Exercise -> Looking at the listing below, retype exactly the lines starting at the one containing "Privacy Policy (345, 1807)" and ending at the one containing "More Testimonials (114, 1827)", both included, and nothing else.

Given data ->
____________________

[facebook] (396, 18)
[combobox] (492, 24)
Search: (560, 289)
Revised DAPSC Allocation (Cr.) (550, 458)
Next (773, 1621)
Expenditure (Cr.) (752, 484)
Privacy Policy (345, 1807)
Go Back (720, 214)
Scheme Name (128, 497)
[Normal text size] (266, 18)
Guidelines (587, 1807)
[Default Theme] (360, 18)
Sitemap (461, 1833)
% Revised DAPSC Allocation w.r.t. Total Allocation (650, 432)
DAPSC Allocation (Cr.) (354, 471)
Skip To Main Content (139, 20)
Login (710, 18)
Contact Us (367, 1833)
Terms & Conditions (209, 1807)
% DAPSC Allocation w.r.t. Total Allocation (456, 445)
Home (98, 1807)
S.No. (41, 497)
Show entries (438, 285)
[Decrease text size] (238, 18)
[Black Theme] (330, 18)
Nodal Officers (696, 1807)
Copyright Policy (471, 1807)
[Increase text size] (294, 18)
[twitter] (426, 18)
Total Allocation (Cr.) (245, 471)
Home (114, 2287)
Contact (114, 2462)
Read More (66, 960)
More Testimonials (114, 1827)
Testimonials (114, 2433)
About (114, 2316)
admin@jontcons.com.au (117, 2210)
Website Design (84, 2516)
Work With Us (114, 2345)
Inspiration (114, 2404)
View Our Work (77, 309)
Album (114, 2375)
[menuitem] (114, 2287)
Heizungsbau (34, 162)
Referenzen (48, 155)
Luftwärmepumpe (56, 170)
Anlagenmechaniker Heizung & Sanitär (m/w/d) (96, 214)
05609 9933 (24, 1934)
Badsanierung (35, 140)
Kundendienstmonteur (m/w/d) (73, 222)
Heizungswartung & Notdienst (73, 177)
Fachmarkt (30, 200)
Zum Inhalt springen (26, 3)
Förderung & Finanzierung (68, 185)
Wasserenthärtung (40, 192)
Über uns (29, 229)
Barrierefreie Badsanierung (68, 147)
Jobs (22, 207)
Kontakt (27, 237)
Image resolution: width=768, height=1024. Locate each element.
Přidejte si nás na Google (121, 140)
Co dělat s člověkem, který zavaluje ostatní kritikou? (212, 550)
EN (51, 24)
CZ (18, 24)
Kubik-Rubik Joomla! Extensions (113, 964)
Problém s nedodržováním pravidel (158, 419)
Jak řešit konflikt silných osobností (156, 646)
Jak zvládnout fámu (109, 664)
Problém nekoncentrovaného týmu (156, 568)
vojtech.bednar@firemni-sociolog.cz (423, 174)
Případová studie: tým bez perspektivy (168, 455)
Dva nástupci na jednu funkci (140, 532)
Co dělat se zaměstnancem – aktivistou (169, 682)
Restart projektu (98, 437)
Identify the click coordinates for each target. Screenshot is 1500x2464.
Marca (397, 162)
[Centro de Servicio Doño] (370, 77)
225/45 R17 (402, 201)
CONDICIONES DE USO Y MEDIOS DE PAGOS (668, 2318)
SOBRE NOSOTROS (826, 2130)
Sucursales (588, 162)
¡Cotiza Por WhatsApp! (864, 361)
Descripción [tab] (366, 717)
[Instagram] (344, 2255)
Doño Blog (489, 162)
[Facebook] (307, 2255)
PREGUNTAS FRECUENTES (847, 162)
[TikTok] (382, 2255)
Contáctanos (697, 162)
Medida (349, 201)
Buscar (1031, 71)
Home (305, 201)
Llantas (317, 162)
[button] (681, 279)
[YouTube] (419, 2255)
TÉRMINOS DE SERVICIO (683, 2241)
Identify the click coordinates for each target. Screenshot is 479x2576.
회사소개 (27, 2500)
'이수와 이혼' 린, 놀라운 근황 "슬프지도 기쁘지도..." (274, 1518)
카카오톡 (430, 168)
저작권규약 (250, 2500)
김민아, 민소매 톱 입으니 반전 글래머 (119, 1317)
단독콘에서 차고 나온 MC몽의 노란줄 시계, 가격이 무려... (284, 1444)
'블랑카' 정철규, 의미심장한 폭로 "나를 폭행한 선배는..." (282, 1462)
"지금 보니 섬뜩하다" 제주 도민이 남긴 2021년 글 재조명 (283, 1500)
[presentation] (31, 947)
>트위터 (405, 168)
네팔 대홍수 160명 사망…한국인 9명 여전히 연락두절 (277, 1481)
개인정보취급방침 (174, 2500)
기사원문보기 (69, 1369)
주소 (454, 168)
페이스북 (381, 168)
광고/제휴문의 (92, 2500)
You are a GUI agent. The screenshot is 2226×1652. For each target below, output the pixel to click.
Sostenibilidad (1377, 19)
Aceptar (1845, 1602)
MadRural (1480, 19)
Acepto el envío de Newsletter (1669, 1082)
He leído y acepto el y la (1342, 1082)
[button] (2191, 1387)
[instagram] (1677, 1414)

____________________

Task result ->
Privacy Policy (345, 1807)
Go Back (720, 214)
Scheme Name (128, 497)
[Normal text size] (266, 18)
Guidelines (587, 1807)
[Default Theme] (360, 18)
Sitemap (461, 1833)
% Revised DAPSC Allocation w.r.t. Total Allocation (650, 432)
DAPSC Allocation (Cr.) (354, 471)
Skip To Main Content (139, 20)
Login (710, 18)
Contact Us (367, 1833)
Terms & Conditions (209, 1807)
% DAPSC Allocation w.r.t. Total Allocation (456, 445)
Home (98, 1807)
S.No. (41, 497)
Show entries (438, 285)
[Decrease text size] (238, 18)
[Black Theme] (330, 18)
Nodal Officers (696, 1807)
Copyright Policy (471, 1807)
[Increase text size] (294, 18)
[twitter] (426, 18)
Total Allocation (Cr.) (245, 471)
Home (114, 2287)
Contact (114, 2462)
Read More (66, 960)
More Testimonials (114, 1827)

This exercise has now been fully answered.